Compression ratios for HTML content are currently at around 15% of the input size. Since the changes between revisions are actually small, ratios in the low single-digit percent ought to be possible. The main issue preventing this for HTML is currently the deflate window size of 32k not picking up repetitions between revisions of articles larger than 32k, which are relatively common. We could add brotli support to Cassandra to get large windows, but would then need to use extremely large input block sizes to pick up a decent number of repetitions. This in turn would likely make reads slower and more memory intense.
A better option to reduce storage needs might be to chunk content, ideally in alignment with semantic blocks like top-level sections in HTML. If these chunks are smaller than 32k, then deflate will pick up repetitions between chunks. Additionally, most edits only affect a single chunk in a large document. We could skip adding new versions of unchanged chunks altogether, which also reduces the write load. Finally, the first chunk should normally load more quickly than an entire document, reducing the time to first byte.

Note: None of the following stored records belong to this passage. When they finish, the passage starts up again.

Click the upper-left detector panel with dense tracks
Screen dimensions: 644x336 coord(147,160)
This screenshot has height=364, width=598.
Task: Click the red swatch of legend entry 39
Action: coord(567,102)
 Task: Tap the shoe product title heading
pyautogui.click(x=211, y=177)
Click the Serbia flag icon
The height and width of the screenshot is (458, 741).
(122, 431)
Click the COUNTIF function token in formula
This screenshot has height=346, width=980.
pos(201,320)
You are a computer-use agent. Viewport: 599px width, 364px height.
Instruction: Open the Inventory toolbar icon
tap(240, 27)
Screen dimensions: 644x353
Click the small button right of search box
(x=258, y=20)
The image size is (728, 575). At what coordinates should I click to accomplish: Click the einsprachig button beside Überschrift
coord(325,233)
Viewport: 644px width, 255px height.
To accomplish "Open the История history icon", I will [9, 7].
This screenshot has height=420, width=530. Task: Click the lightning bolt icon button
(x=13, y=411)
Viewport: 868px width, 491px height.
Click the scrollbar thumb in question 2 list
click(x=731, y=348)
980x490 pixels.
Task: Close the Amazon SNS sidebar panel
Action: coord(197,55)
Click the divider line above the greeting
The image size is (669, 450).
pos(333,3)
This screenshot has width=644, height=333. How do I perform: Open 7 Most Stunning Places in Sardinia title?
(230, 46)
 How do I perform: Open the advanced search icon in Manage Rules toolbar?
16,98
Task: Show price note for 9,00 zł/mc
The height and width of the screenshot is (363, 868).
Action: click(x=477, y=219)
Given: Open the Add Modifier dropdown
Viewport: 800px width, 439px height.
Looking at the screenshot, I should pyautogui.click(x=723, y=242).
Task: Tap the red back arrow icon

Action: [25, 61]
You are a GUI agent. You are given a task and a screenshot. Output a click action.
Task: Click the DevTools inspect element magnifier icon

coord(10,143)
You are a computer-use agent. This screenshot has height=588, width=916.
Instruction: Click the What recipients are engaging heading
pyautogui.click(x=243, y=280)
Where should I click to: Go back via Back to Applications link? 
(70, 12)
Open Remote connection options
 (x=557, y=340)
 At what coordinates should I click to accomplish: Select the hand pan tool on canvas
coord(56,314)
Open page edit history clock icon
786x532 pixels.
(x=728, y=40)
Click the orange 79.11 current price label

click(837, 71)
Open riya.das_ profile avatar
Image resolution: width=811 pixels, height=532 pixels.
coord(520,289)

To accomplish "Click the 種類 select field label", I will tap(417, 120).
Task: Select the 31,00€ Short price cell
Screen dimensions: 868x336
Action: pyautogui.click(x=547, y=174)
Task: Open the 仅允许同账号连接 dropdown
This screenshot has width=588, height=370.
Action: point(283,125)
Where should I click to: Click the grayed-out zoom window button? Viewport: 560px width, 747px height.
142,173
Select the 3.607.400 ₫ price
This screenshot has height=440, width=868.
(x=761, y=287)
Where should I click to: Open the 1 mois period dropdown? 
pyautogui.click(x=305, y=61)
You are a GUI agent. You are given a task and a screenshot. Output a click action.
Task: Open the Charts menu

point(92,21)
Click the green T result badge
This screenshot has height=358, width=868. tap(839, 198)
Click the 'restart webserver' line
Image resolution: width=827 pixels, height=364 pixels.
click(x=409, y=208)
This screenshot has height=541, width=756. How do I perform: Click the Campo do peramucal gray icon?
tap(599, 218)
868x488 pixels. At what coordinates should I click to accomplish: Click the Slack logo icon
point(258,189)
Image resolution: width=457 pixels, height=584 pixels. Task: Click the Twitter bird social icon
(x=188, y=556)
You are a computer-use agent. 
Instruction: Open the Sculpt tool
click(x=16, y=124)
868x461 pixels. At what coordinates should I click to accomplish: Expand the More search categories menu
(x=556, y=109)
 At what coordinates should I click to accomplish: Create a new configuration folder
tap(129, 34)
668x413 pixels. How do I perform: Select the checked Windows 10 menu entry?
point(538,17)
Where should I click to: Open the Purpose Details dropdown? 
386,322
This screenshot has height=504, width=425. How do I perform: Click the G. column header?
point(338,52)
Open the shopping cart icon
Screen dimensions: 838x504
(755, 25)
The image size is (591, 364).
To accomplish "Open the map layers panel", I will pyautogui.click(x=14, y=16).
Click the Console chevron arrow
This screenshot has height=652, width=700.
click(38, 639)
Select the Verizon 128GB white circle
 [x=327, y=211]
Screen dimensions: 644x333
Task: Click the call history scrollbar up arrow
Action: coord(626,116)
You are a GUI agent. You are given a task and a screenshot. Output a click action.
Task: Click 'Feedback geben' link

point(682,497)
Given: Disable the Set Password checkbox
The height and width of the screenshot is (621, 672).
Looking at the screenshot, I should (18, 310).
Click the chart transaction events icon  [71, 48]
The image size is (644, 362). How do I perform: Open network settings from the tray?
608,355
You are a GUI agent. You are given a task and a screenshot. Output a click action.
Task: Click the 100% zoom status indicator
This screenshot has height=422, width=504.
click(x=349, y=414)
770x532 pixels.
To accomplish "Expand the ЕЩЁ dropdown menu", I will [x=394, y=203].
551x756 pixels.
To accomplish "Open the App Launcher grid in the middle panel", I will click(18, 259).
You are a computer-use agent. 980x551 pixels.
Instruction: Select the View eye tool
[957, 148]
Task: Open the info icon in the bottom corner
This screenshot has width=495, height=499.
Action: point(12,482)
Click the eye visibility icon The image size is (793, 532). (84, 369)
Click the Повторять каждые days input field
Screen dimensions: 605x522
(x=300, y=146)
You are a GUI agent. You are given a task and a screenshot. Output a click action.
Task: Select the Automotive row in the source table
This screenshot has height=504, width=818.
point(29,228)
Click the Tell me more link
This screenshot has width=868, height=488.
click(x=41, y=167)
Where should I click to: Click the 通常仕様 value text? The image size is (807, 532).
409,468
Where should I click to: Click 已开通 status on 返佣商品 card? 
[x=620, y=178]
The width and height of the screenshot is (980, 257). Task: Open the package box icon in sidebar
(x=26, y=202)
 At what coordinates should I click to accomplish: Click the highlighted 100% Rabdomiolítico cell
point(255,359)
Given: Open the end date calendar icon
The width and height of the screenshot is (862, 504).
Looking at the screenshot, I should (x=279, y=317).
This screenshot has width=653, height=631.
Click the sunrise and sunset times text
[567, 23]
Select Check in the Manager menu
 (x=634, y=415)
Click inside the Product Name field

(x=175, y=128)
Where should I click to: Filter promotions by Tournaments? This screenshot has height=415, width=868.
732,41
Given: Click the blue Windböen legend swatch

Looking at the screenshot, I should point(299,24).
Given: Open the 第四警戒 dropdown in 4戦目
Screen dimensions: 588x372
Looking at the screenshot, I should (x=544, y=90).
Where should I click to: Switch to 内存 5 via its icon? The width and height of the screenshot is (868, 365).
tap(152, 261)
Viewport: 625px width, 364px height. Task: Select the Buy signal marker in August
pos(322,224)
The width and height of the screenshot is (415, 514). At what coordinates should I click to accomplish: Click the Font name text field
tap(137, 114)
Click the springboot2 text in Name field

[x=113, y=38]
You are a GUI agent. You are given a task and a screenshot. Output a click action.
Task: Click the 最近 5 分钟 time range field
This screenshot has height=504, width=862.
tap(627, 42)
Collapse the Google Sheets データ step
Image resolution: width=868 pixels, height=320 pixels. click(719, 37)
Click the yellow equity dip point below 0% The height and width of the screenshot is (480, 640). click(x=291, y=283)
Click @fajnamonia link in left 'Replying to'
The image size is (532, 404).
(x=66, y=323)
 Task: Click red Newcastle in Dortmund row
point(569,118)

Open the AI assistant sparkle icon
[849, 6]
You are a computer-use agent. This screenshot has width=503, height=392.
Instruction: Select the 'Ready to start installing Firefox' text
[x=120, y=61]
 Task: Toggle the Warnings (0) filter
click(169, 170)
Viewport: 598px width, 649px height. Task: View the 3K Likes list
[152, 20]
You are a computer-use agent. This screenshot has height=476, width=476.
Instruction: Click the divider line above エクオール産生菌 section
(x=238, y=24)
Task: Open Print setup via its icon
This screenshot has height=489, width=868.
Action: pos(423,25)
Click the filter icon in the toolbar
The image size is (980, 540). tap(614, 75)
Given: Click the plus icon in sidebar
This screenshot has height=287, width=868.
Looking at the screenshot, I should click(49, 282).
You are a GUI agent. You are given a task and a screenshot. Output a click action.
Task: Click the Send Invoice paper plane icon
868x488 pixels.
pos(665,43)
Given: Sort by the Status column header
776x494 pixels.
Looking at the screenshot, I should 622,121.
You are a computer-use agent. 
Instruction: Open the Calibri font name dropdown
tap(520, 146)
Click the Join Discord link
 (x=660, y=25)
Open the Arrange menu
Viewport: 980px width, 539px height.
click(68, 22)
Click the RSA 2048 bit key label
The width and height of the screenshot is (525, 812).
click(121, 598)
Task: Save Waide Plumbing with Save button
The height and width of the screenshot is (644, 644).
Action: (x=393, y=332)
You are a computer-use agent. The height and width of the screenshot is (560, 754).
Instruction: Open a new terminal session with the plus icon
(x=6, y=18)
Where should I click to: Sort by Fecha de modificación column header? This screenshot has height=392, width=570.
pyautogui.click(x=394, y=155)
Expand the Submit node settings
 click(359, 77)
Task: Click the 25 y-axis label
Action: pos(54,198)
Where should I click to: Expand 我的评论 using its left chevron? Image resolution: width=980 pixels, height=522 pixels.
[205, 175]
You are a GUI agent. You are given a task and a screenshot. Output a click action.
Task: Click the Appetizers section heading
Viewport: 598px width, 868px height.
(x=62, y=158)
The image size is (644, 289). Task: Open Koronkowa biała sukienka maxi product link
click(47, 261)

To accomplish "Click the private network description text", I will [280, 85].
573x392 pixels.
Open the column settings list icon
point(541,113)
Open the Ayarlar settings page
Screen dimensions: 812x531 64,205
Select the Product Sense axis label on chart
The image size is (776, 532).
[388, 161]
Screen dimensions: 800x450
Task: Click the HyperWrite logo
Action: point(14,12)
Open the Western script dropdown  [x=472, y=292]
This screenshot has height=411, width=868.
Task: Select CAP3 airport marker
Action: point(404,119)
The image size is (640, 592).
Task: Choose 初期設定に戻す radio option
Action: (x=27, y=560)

Another consideration is a separation of hot from cold storage, so that we can replicate hot data to the edge, but keep cold archival data only in two DCs and possibly on more density-optimized hardware. We can do this relatively easily by storing current revisions in a key-value bucket in addition to archival storage.
There is also room for optimization for high-volume access to current revisions. A good option for high-volume access to current revisions might be to store each revisions as an individually gzip compressed blob, ready to be streamed to the client without any recompression. The main gains in this scheme should come from the lack of extra reads and computation in Cassandra, as well as avoiding the need to compress data on the way out.